There is very strong evidence that the efficiency of SBS in adhering to its Charter – the core reason for its existence – diminished proportional to the level of in-program advertising, that is, as SBS shifted advertising to within programs (instead of between them) the degree to which SBS complied with the Charter fell markedly. To attract advertisers, programs in languages other than English (LOTE) in primetime were all but removed[v].

In 2014 the Department of Communications ABC and SBS Efficiency Study found that increased–

advertising [would] risk charter related content and decrease distinctive content in favour of a broader, more populist schedule[vi].

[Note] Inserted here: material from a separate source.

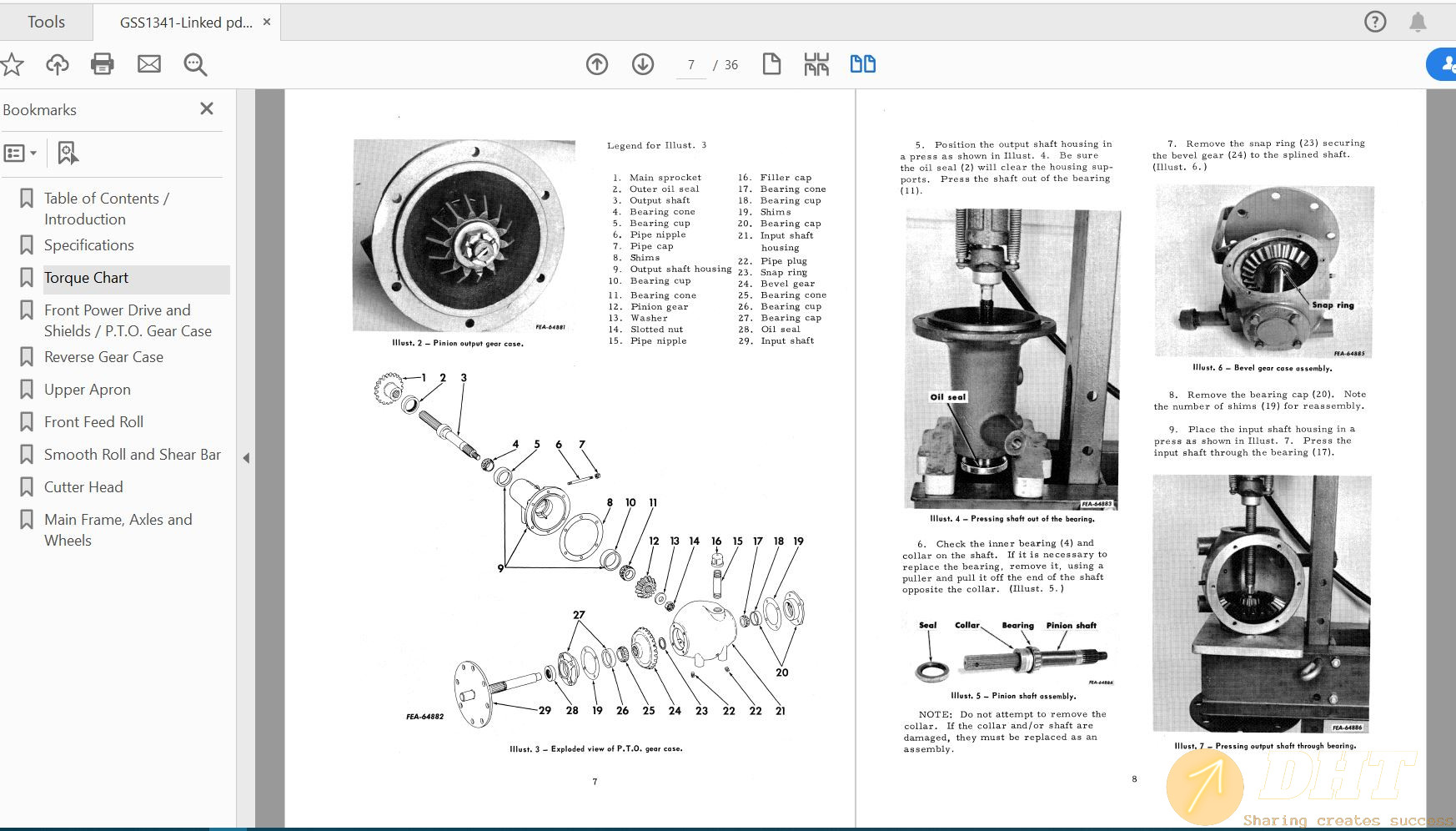Toggle two-page view mode
The width and height of the screenshot is (1456, 831).
coord(862,64)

The above is consistent with two major studies of SBS viewers conducted in the period since SBS introduced in‑program advertising, one in 2008[vii] and the other in 2013[viii] (NITV not included). The studies (n = 1733 in 2008 and n = 2044 in 2013) required participants read SBS’s Charter in order to answer specific Charter related questions. The outcome of the different study groups from different time periods was virtually the same. Three-quarters (71.6% in 2008 and 72.1% in 2013) of SBS viewers nationally said:

SBS is less faithful to the Charter since it introduced in-program advertising.

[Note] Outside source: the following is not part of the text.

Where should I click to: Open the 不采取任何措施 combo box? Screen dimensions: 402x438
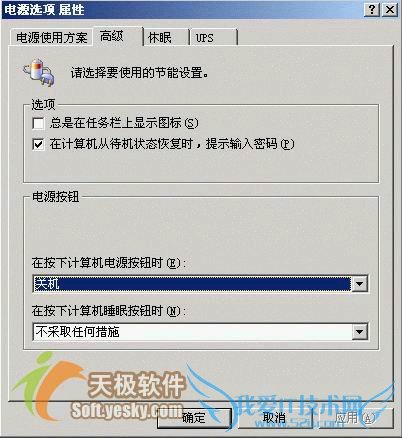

source: SOSBS, 2013, A study of 2044 viewers of SBS television on advertising, Charter, relevance and other matters, (pg 12)

The above is consistent with other studies. A University of Queensland study found advertising caused a “relative failure”[ix] of SBS to follow its Charter. The largest study ever done into advertising on public broadcasters commissioned by the BBC and carried out by McKinsey & Co in 19 countries, found very strong evidence that increased advertising focused the needs of the advertiser ahead of the viewer and concluded:

Our analysis shows clearly that an increased dependence on advertising has led inexorably to a more populist and less distinctive schedule[x].

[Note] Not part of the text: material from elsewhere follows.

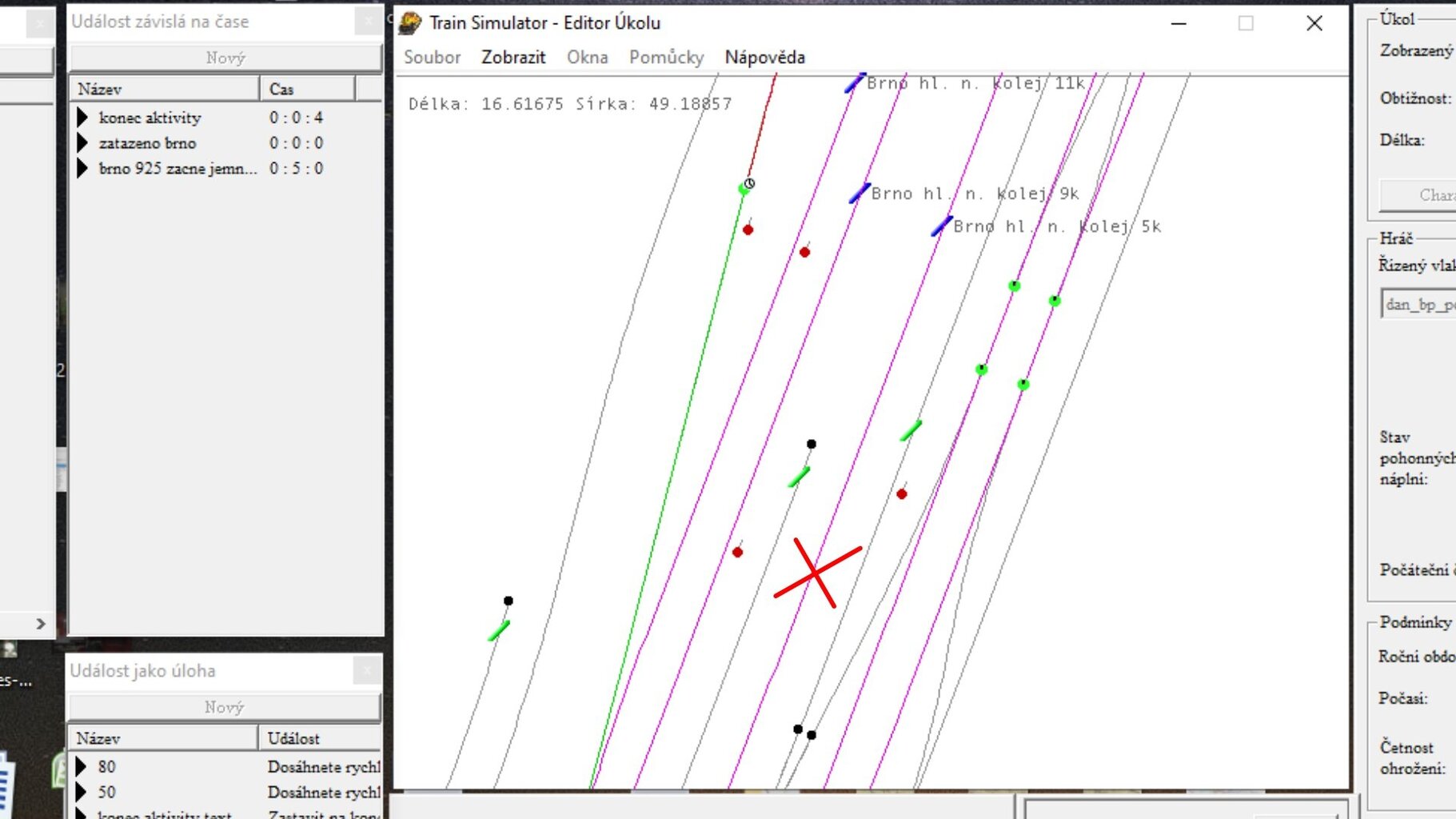
Task: Click the Řízený vlak input field
Action: pyautogui.click(x=1419, y=304)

Distinctiveness and Charter faithfulness

The SBS Charter describes a very special broadcaster, one that is like no other, distinctive in character.

Distinctiveness is what should separate SBS from commercial broadcasters and from the ABC. A distinctive SBS is one that would compliment rather than compete with other broadcasters.

Data from the preceding four studies points to advertising and the number of hourly commercial break disruptions, as having a direct impact on distinctiveness or Charter faithfulness in a given scenario.

Put simply, the evidence shows that the greater the quantity of commercial breaks, the less distinctive SBS will be, and the more difficult it becomes to fulfil Charter obligations.

The Charter faithfulness indicator is calculated from known variables extrapolated from the cited studies[xi].

For an explanation of the options in the graph below, refer to the table on page 7.

On average, SBS interrupts programs almost three[xii] times hourly and at this number of hourly disruptions 3,821 SBS viewers nationally said it was less faithful to its Charter than compared to the pre-2006 model (refer to page 4) when there were no interruptions except in sport, indicated in the graph at option C above. Short of removing advertising, all the studies strongly suggest that if the total number of hourly in‑program commercial breaks were reduced, then SBS would significantly shift focus to that of their Charter obligations ahead of advertisers. In such an environment executive brain space is less concerned with ratings and commercial ‘sell‑ability’ and therefore the centre of attention becomes that of fulfilling Charter requirements.

Why in-program commercial breaks sidestep the Charter

Multiculturalism is an Australian success story. Walk through the food court of a shopping mall in any major Australian city and visible are Asian families eating burgers and chips, Anglo Australians eating Asian and Middle Eastern food, Africans enjoying coffee and cake. Behind the counters there may be Chinese working at the Sushi bar, Greeks in the Italian café, a mix of diametrically opposed Middle Eastern backgrounds working at the Kebab shop and so on. In the food court we see people of all ages and cultures eating comfortably under the one roof. We do not see such diversity in Australian television programs.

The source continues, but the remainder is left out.